ПРИВЕДЁННЫЙ ОТРЫВОК:
- - -

153 Обычно романтикам (в первую очередь немецким) приписывается (и это идет еще со времен Д. Лукача) прославление хаоса в противовес рациональному началу. Однако не стоит (см. подробно: Menhennet A. The Romantic Movement. L., 1981) трактовать это прославление однозначно, как безусловный разрыв с традицией Просвещения. Как достаточно убедительно показано в только что упомянутой книге, романтический «рационализм» вовсе не вредит «фантазии и любви», а прославление хаоса сочеталось в немецком (да и не только в нем) романтизме с культом Разума (vernunft), перешедшем к нему от того же Просвещения, а от него – к Гегелю и XIX веку. Послушаем А. Гелена: «Реальными предпосылками нашего духовного облика, – пишет он, – являются два века Просвещения. Даже все иррационалистические контртечения… развиваются в пространстве, завоеванном Просвещением» (Gehlen A. Die Seele imtechnisenen Zeitalter. Hamburg, 1975. S. 75). Впрочем, не будем ограничиваться лишь этими выводами о романтизме, самая суть которого состоит в непрерывном «выхождении за пределы», в развоплощении объектов познания, в развеществлении исторических эпох. Вопрос о подлинной сущности романтизма – и в частности, его ориентофильства, – настолько сложен, что требует серии исследований его конкретно-исторических особенностей и типологических признаков. Но хотелось бы здесь же подчеркнуть целесообразность рассмотрения романтизма вообще как самодостраивающейся системы, в качестве таковой стремившейся подчинить себе все остальные элементы культуры, или, как выразился по иному поводу К. Маркс, «создать из них еще недостающие ей (системе. – М.Б.) органы» (К. Маркс u Ф. Энгельс. Соч. Т. 46. Ч. I. С. 229). Было бы наиболее важным обрисовать структуру романтизма, которая на высших ступенях развития этого движения выступала не только системообразующим, но и системосохраняющим фактором.

154 Таким образом, оно, это мышление, не было монополией одних лишь либералов и прочих «западников», только на Западе искавших модели прогресса и будущего (см. подробно: Leontovitsch V. Geschichte des Liberalismus in Russland. Frankfurt-a-M., 1957).

155 И все-таки существовала глубинная связь идеи романтизма с «рационалистической метафизикой» конца XVIII – начала XIX в., с проблематикой натурфилософии, философии истории и теории познания того времени. Так, столь видного представителя раннего немецкого романтизма, как Novalis, нельзя считать сторонником и апологетом идей «творческой спонтанности», «творческого озарения», «интуиции гения» и т. п. В своей эстетической теории он выдвигает культурно-созидательную функцию искусства. Да и вообще романтизм – «движение к новой рациональности, которая не только не исключает чувственность, но для которой освобождение чувств становится высшей потребностью» (HaslingerJ. Die Astetik des Novalis. Kônigstein, 1981. S. 24). Именно этим аспектом эстетической программы романтизм отличается от всех других концепций рефлексии в искусстве, логическим завершением которых стал натурализм. С точки зрения Новалиса, история, например, является процессом взаимного развития разума и нравственности, процессом становления человека, целью которого является единство чувственности и рассудка (Там же. С. 28).

- - -

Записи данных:

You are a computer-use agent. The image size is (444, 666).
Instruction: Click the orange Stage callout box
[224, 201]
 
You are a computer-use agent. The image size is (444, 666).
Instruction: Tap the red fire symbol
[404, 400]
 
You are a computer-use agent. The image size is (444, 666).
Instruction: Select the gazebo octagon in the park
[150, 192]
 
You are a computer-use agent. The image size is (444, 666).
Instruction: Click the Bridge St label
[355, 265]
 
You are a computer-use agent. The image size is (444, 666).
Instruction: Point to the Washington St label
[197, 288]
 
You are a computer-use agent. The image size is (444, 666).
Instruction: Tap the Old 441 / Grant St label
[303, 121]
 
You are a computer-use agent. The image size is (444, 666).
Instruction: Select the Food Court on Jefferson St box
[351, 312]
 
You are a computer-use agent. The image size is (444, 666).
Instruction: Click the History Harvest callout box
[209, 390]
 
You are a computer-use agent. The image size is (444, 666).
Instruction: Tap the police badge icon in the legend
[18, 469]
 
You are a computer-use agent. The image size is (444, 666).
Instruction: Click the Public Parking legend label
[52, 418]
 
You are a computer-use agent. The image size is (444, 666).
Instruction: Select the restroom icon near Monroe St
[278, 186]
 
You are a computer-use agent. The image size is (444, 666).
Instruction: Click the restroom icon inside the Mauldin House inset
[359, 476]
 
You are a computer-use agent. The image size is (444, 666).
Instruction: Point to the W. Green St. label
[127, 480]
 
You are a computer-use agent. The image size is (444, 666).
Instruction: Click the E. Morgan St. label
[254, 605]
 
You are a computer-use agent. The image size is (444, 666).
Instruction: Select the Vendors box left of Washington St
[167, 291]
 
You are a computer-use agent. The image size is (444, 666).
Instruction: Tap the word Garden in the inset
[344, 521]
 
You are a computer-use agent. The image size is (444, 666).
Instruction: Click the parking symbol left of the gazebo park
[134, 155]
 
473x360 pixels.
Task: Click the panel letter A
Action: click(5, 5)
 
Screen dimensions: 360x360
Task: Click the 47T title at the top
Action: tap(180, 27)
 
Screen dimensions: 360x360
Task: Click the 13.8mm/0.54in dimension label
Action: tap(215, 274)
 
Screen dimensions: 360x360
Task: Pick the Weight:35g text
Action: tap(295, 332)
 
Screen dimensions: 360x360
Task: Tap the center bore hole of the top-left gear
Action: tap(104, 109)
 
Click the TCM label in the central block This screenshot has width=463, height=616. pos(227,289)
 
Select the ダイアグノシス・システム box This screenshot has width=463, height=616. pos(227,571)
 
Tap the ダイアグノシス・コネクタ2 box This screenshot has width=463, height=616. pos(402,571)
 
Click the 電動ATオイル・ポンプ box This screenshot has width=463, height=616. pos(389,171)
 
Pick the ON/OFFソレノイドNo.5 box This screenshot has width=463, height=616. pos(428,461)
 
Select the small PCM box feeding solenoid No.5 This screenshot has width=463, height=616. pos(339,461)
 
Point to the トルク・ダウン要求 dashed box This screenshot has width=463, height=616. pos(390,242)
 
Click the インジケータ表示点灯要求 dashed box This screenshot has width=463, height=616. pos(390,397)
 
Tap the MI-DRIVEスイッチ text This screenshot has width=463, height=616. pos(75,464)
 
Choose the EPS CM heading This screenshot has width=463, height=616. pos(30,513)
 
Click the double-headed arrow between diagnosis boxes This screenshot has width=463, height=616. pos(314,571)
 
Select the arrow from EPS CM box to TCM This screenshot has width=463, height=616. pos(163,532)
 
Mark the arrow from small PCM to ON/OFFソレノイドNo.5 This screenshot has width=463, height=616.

- - -

УСЛОВИЯ ЗАДАНИЯ:
• A. Перепишите дословно из отрывка о романтизме весь фрагмент начиная со слов «154 Таким образом, оно, это» и до слов «Russland. Frankfurt-a-M., 1957).» включительно.
• B. Переведите на английский язык следующее предложение из отрывка о романтизме: «Именно этим аспектом эстетической программы романтизм отличается от всех других концепций рефлексии в искусстве, логическим завершением которых стал натурализм».

ОТВЕТЫ К ЗАДАНИЯМ:
• A.
154 Таким образом, оно, это мышление, не было монополией одних лишь либералов и прочих «западников», только на Западе искавших модели прогресса и будущего (см. подробно: Leontovitsch V. Geschichte des Liberalismus in Russland. Frankfurt-a-M., 1957).

• B. It is precisely in this aspect of its aesthetic program that Romanticism differs from all other conceptions of reflection in art, whose logical culmination was naturalism.